Johann Chapoutot : L’instrumentalisation de l’art par la politique est un phénomène plurimillénaire dans nos civilisations. Octave Auguste l’avait déjà théorisée, Louis XIV s’y est adonné avec passion… Pour les nazis, c’est plus radical parce qu’ils estiment que l’art est un acteur politique majeur. Il sert à informer les masses. L’homme politique est lui-même artiste : Hitler se dit Kunstman, « modeleur » de la glaise du peuple dont il fait naître un corps, le corps du peuple. L’art fait de la politique et la politique c’est de l’art. Hitler était fasciné par Wagner ; il voulait que toutes les cérémonies nazies soient des chefs-d’œuvre totaux. David Bowie a d’ailleurs dit qu’Hitler était la première rock star !
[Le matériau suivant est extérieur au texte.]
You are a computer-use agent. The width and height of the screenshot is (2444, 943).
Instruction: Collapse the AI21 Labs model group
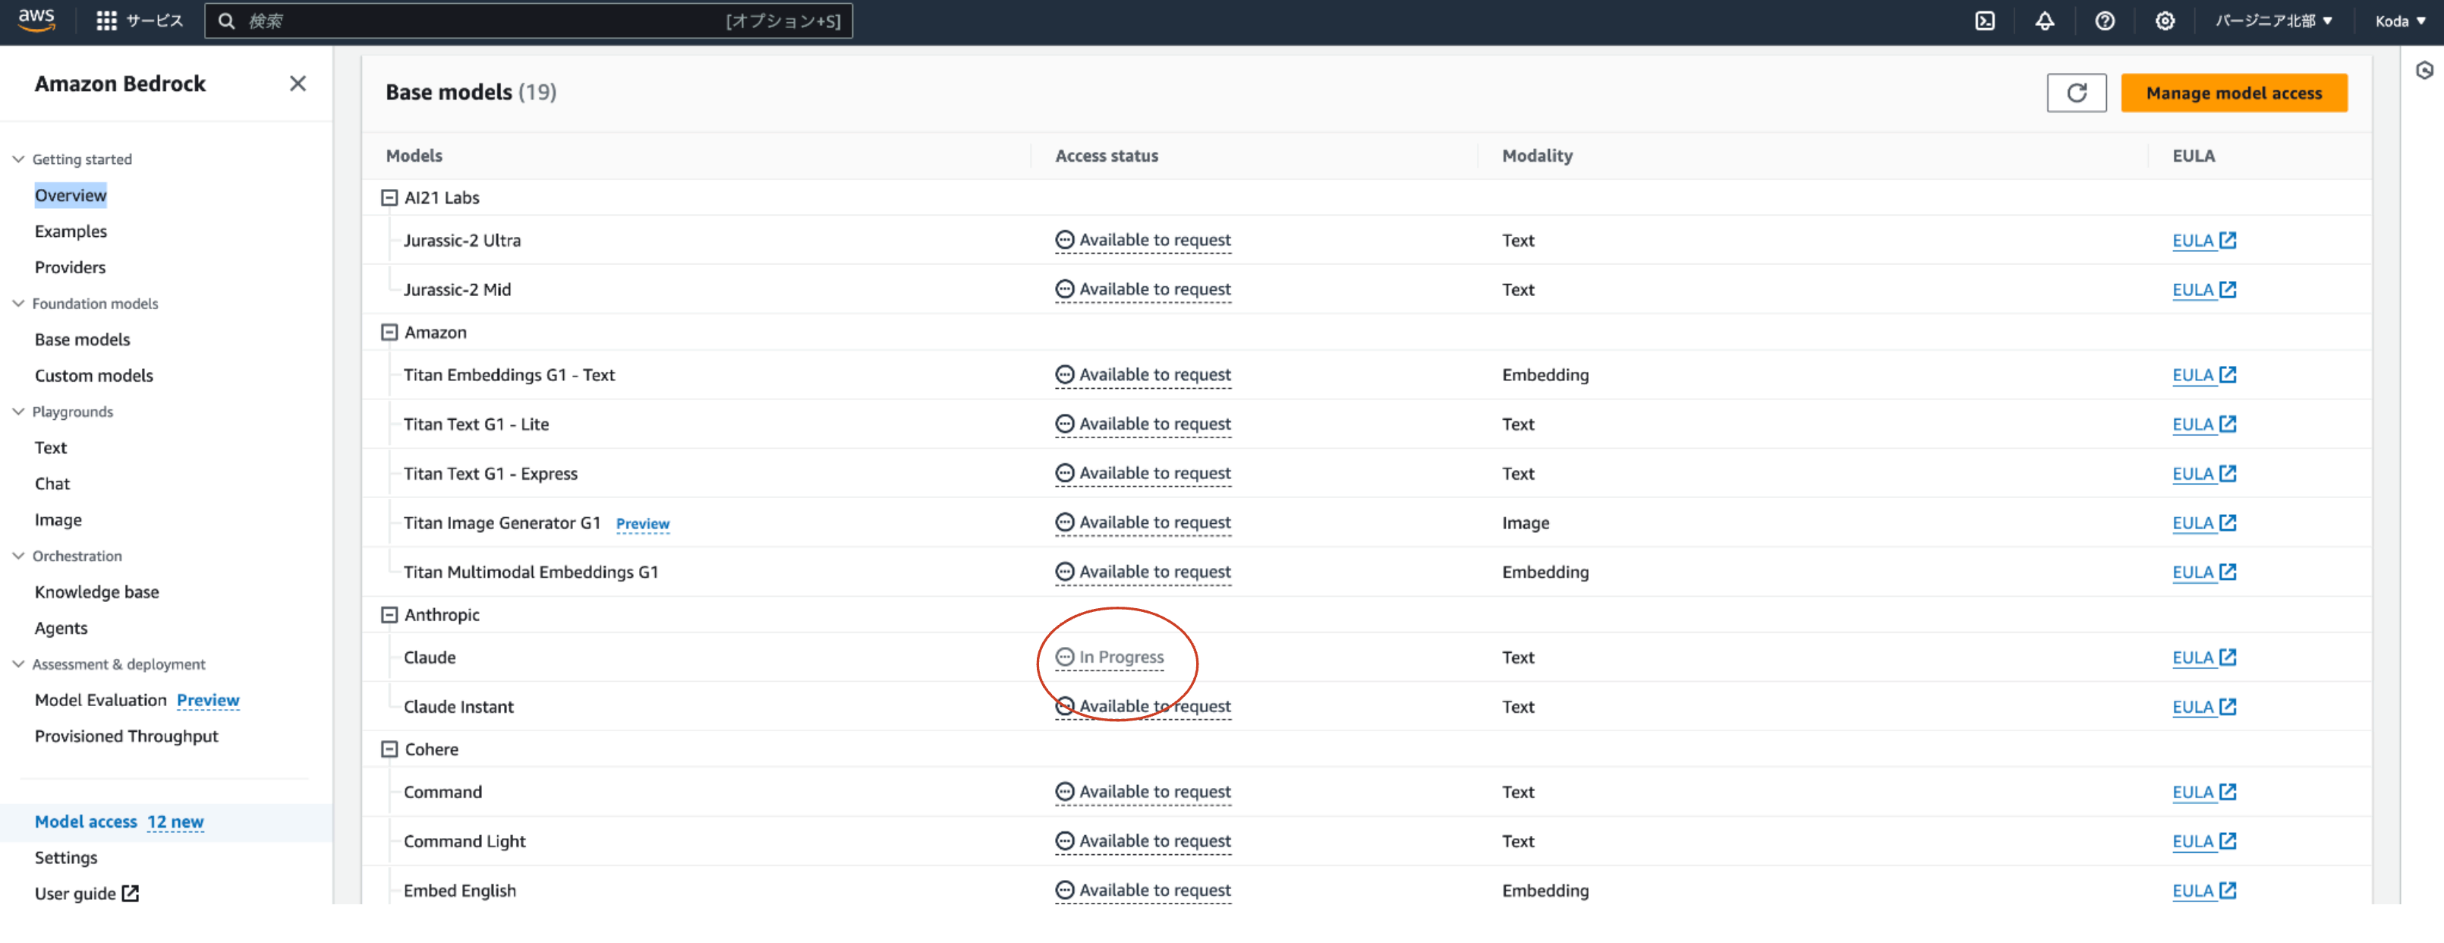point(389,197)
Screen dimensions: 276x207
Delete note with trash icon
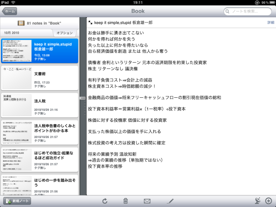(126, 201)
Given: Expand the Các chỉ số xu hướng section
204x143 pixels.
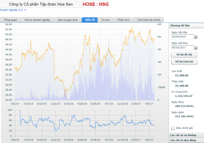Looking at the screenshot, I should coord(186,135).
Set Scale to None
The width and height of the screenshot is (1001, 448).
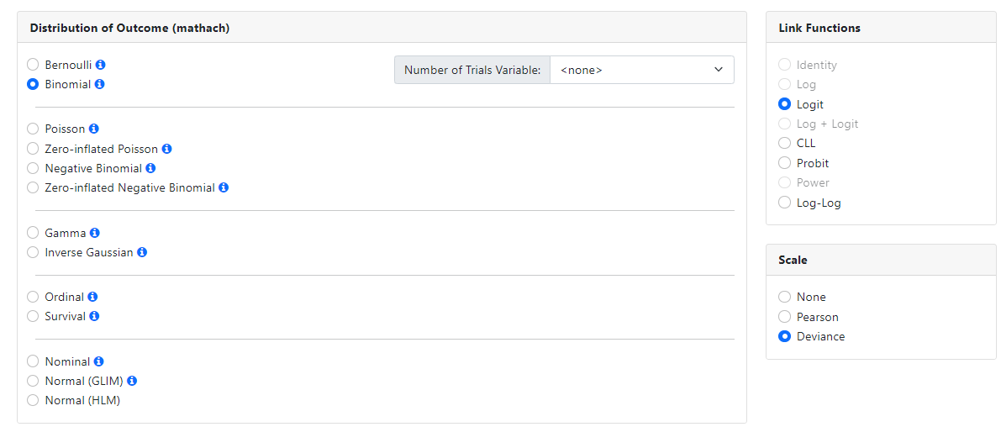[784, 297]
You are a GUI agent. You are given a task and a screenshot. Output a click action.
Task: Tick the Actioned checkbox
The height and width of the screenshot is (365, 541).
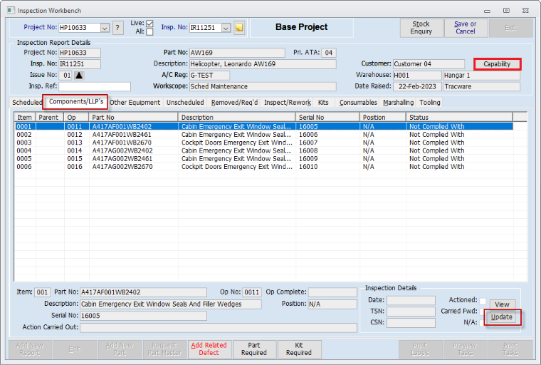483,301
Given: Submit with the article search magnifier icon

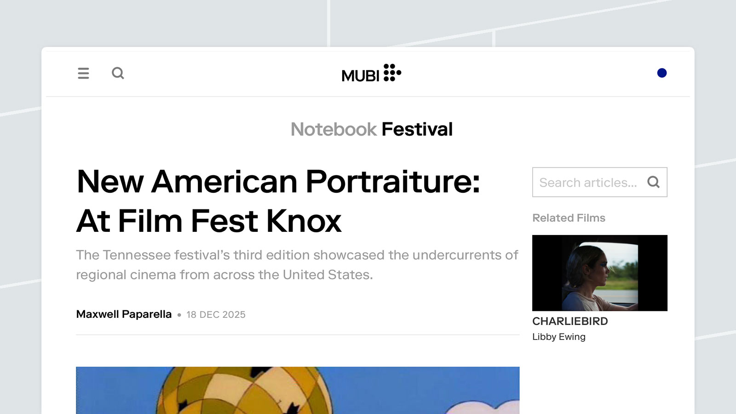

Inflexions : Reste-t-il aujourd’hui quelque chose de la « beauté » de l’art nazi ?
Johann Chapoutot : Dans la vision que nous avons de l’art, je ne pense pas. Parce que le politique et l’artistique ont chacun repris leur autonomie. Les canons esthétiques nazis n’ont plus qu’une vie de collection nostalgique ou de marché. Arno Breker a fait l’objet de plusieurs expositions depuis la fin de la guerre, car des centaines de milliers de cadres nazis n’ont pas été dénazifiés. Il a d’ailleurs réalisé le buste officiel d’Adenauer ! Il est légitime d’interroger comment cette esthétique a pu avoir son efficacité politique.
Inflexions : Cette esthétique continue-t-elle à alimenter les projets d’extrême droite allemands qui se revendiquent comme néonazis ?
Johann Chapoutot : Je ne le pense pas. La culture néonazie des Européens est très faible, avec un idéal esthétique médiocre. On trouve seulement une symbolique rudimentaire : insignes, croix gammées, têtes de mort. C’est pour cela que cette exposition à Bois-le-Duc ne comportait aucun risque et qu’il est dommage qu’il n’y ait pas de catalogue.